>>>>

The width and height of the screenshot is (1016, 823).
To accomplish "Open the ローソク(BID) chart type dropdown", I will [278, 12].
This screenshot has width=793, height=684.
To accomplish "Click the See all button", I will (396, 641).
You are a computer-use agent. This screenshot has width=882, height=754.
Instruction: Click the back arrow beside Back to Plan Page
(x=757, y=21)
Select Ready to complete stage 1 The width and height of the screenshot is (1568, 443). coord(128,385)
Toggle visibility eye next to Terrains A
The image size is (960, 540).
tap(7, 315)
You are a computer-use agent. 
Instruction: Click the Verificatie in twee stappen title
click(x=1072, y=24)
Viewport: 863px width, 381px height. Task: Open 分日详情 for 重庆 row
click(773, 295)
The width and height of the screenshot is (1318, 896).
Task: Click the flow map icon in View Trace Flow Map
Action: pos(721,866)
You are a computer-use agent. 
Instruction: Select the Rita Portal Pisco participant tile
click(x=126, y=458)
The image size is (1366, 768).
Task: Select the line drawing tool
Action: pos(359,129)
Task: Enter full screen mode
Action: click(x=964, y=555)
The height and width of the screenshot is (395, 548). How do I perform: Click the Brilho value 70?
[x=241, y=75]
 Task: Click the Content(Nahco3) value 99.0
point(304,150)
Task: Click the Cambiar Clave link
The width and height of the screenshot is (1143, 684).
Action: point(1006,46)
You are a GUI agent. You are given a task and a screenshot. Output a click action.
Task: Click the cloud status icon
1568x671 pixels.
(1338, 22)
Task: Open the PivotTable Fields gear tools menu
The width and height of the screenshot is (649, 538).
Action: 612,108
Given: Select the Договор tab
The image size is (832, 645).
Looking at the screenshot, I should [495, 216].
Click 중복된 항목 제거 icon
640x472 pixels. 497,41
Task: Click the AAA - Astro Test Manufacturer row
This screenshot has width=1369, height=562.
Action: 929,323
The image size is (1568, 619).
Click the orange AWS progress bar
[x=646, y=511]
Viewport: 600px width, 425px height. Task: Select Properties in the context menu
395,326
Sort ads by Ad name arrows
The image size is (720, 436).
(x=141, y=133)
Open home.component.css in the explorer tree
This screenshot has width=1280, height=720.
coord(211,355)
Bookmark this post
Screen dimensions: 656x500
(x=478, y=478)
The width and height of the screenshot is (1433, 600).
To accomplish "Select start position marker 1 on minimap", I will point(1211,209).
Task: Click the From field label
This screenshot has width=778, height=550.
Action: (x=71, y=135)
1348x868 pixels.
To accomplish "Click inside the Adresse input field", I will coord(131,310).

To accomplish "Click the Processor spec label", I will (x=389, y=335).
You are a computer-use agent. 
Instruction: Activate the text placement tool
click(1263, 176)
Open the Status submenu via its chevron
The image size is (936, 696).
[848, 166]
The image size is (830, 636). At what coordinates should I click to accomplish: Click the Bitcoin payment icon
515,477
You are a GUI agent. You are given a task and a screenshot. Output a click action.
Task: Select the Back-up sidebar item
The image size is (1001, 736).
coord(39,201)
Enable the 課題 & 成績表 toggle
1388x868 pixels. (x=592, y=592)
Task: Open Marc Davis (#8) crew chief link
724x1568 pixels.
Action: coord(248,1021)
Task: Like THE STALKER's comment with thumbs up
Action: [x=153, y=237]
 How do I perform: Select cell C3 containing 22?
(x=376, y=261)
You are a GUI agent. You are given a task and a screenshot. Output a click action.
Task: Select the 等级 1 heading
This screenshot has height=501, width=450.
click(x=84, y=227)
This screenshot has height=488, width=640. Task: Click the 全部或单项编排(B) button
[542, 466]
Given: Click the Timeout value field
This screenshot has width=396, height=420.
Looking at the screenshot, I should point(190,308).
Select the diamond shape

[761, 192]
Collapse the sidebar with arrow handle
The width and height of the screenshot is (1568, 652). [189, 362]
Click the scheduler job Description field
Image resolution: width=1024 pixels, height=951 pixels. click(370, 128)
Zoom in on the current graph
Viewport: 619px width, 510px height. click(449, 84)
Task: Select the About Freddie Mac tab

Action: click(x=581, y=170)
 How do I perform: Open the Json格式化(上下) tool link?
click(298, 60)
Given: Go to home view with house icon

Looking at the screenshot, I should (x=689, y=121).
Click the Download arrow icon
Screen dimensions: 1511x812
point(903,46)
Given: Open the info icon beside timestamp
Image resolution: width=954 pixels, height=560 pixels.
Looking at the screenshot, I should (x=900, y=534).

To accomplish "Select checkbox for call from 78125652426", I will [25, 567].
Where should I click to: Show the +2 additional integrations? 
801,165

<<<<

What you need to do: Write out every line of the data that holds the word "label".

Your response:
Task: Click the From field label
To accomplish "Click the Processor spec label", I will (x=389, y=335).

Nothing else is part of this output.